EPT et insertion socio-professionnelle :
Le diagnostic d'épilepsie va avoir des répercutions sur la vie sociale et professionnelle du patient traumatisé crânien et parfois gêner les démarches d'insertion socio-professionnelle. Même si l'épilepsie est bien contrôlée par le traitement, il est recommandé d'éviter les postes de travail en hauteur, la conduite d'engins, les postes sur certaines machines-outils et plus généralement les circonstances où une perte de connaissance brutale aurait des conséquences graves pour la personne ou son entourage. Mis à part ces cas particuliers, la quasi-totalité des professions sont accessibles au patient épileptique, qui n'est pas tenu de déclarer sa maladie à son employeur. Il est conseillé au patient de prévenir le médecin du travail afin que ce dernier puisse évaluer l'aptitude au poste de travail.
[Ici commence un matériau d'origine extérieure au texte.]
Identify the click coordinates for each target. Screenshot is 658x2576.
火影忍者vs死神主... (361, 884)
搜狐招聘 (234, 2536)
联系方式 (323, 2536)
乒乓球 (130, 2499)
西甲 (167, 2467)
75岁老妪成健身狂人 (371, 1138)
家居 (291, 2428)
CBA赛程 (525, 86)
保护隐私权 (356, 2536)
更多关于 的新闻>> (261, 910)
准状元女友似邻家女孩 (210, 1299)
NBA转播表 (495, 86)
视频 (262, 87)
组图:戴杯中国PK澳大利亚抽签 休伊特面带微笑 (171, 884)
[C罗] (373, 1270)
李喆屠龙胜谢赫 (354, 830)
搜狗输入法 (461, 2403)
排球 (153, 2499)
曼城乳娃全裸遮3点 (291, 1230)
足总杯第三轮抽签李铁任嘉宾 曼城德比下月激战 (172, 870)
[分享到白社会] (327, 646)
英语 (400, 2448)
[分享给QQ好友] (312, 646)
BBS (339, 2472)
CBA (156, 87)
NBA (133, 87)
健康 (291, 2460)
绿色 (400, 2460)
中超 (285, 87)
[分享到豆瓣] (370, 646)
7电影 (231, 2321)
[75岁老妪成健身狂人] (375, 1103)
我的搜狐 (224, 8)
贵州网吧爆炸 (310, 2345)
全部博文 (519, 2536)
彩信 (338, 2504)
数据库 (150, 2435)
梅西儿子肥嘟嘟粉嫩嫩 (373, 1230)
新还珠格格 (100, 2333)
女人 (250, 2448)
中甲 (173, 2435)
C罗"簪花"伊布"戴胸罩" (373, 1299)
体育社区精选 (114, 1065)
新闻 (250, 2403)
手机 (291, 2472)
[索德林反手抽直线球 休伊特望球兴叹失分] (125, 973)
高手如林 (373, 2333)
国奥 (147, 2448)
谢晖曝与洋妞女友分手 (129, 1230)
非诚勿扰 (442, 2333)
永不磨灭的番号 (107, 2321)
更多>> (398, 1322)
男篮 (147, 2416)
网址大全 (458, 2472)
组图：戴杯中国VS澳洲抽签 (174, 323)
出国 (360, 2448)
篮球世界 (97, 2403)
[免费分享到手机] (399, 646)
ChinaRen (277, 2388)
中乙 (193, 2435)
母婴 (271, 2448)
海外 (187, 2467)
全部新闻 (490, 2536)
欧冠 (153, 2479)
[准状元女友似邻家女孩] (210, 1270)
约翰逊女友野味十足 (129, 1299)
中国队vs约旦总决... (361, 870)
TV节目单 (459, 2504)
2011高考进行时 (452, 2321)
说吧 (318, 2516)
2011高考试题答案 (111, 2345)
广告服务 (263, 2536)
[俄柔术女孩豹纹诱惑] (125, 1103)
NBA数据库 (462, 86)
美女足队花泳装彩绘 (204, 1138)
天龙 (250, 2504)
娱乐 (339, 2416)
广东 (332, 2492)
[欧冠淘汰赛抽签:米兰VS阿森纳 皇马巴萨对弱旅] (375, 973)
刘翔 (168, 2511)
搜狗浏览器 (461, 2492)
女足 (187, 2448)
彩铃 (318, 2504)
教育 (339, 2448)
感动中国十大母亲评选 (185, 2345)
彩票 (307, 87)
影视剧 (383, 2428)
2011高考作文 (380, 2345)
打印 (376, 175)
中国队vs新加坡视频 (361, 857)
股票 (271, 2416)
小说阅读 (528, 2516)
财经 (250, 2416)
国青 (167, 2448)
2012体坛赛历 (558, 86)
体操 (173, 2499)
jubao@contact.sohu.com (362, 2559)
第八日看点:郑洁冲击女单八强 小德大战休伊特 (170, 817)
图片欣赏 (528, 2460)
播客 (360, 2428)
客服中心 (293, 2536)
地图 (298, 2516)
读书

En ce qui concerne la conduite automobile, il est interdit aux patients épileptiques de conduire des véhicules poids lourds, de transport en commun, taxis et ambulances. Pour les véhicules personnels légers, une compatibilité temporaire peut être envisagée après accord de la commission médicale départementale. Les critères retenus pour autoriser la conduite correspondent essentiellement à une épilepsie bien contrôlée par le traitement avec un certificat attestant d'un suivi médical régulier.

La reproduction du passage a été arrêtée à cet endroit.